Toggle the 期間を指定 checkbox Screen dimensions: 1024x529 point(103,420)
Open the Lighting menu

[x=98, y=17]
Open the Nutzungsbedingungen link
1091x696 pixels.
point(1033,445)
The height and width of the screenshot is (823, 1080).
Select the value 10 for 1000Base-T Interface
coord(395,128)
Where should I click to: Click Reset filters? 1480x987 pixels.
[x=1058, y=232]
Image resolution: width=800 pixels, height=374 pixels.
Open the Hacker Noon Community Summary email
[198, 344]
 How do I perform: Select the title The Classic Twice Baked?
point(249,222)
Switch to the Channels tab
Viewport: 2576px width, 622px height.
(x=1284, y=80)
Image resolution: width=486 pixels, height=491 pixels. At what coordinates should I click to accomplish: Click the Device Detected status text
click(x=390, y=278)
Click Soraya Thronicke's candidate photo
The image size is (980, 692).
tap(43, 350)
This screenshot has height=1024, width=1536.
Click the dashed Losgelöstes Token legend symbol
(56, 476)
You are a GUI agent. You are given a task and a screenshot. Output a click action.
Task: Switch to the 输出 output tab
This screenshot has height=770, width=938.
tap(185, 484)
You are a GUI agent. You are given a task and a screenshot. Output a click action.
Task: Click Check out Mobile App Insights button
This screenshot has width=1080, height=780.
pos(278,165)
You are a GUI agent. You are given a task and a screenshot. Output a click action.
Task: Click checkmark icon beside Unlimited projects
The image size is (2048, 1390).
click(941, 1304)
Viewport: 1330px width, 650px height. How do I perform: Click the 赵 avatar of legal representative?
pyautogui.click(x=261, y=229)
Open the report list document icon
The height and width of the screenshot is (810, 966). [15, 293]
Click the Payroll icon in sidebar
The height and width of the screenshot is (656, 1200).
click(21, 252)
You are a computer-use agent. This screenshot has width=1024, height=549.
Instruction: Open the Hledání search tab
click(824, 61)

▸ Exercise aim:
Copy all the entries exactly.

▸ Result:
Toggle the 期間を指定 checkbox Screen dimensions: 1024x529 point(103,420)
Open the Lighting menu

[x=98, y=17]
Open the Nutzungsbedingungen link
1091x696 pixels.
point(1033,445)
The height and width of the screenshot is (823, 1080).
Select the value 10 for 1000Base-T Interface
coord(395,128)
Where should I click to: Click Reset filters? 1480x987 pixels.
[x=1058, y=232]
Image resolution: width=800 pixels, height=374 pixels.
Open the Hacker Noon Community Summary email
[198, 344]
 How do I perform: Select the title The Classic Twice Baked?
point(249,222)
Switch to the Channels tab
Viewport: 2576px width, 622px height.
(x=1284, y=80)
Image resolution: width=486 pixels, height=491 pixels. At what coordinates should I click to accomplish: Click the Device Detected status text
click(x=390, y=278)
Click Soraya Thronicke's candidate photo
The image size is (980, 692).
tap(43, 350)
This screenshot has height=1024, width=1536.
Click the dashed Losgelöstes Token legend symbol
(56, 476)
You are a GUI agent. You are given a task and a screenshot. Output a click action.
Task: Switch to the 输出 output tab
This screenshot has height=770, width=938.
tap(185, 484)
You are a GUI agent. You are given a task and a screenshot. Output a click action.
Task: Click Check out Mobile App Insights button
This screenshot has width=1080, height=780.
pos(278,165)
You are a GUI agent. You are given a task and a screenshot. Output a click action.
Task: Click checkmark icon beside Unlimited projects
The image size is (2048, 1390).
click(941, 1304)
Viewport: 1330px width, 650px height. How do I perform: Click the 赵 avatar of legal representative?
pyautogui.click(x=261, y=229)
Open the report list document icon
The height and width of the screenshot is (810, 966). [15, 293]
Click the Payroll icon in sidebar
The height and width of the screenshot is (656, 1200).
click(21, 252)
You are a computer-use agent. This screenshot has width=1024, height=549.
Instruction: Open the Hledání search tab
click(824, 61)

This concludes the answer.